Mr. Speaker, in response to part (a) of the question, this figure was estimated using historical information on individual, including trust, and corporate tax filings to project capital gains realizations in future tax years, i.e. ending in 2024 through 2029, using the Department of Finance’s forecasting and simulation models.
Adjustments were made to the baseline projections of capital gains realizations to account for some filers choosing to realize capital gains prior to the effective date of June 25, 2024, leaving less capital gains in future years that would have otherwise been subject to the higher inclusion rate had they not been pulled forward.
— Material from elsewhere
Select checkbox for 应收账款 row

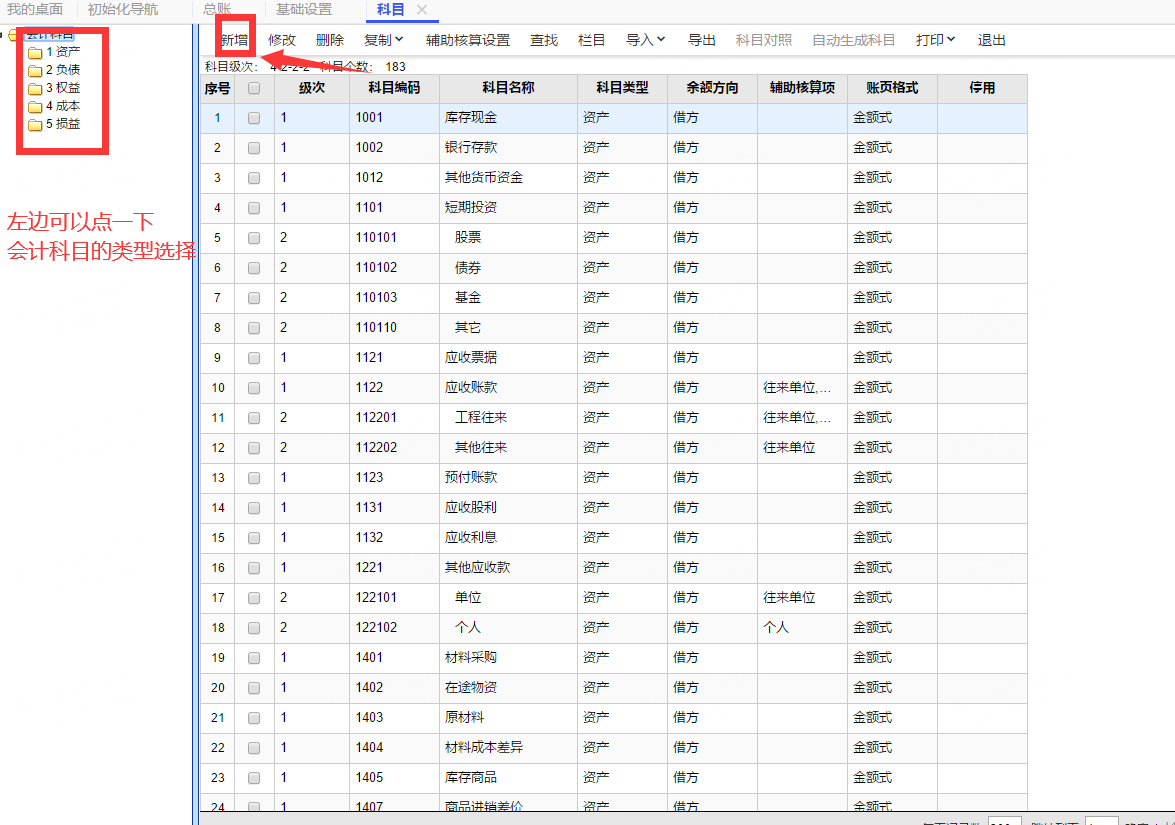click(x=254, y=388)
The simulation models account for, among other things: changes in the inclusion rate on net capital gains and stock options subject to the $250,000 threshold, the inclusion rate for allowable business investment losses, adjustment factors applied to net capital losses of prior years, Alternative Minimum Tax calculations, and the value of the lifetime capital gains exemption.
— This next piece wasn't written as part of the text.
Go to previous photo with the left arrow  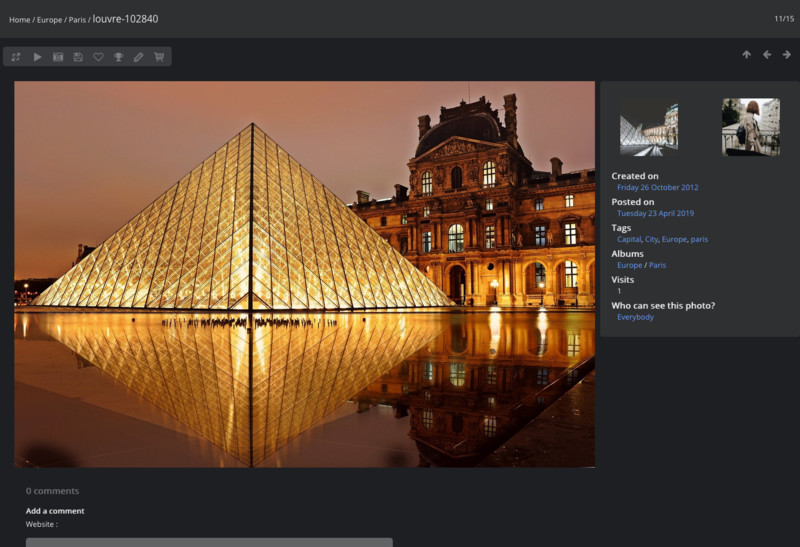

In addition, it was assumed that the higher inclusion rate for corporations would result in a reduction in the capital dividend account, and a greater value of taxable dividends paid out by corporations to be taxed in the hands of individuals.
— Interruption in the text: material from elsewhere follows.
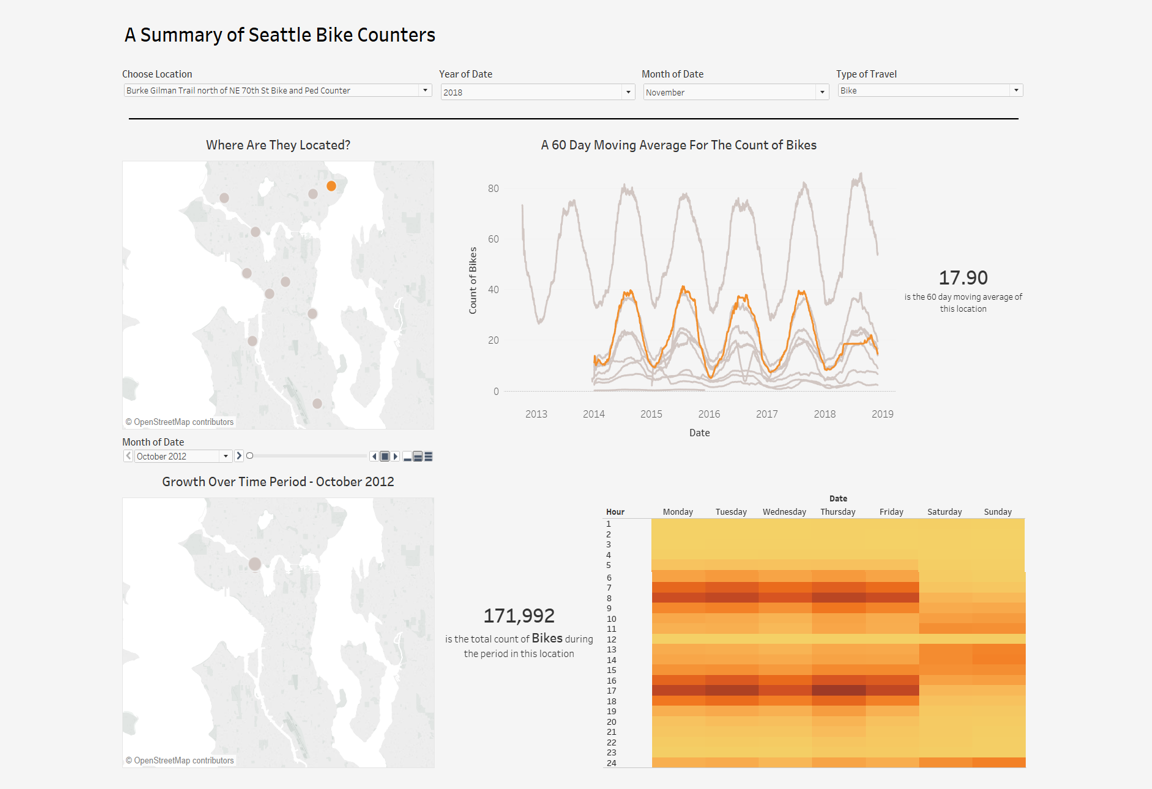Click the time animation slider handle
The width and height of the screenshot is (1152, 789).
point(249,455)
Furthermore, an adjustment factor was applied to the model output to account for additional behavioural responses to the reform, i.e. retiming of capital gains realizations across years after 2024, changes in the allocation of assets to fixed income investments.
As for part (b), the Department of Finance’s modelling tools leverage historical personal, trust and corporate income tax filing data from the Canada Revenue Agency.
The growth rates for key income variables, including capital gains and stock options, are based on the same departmental projection model that is used to forecast key fiscal and economic variables for the federal budget.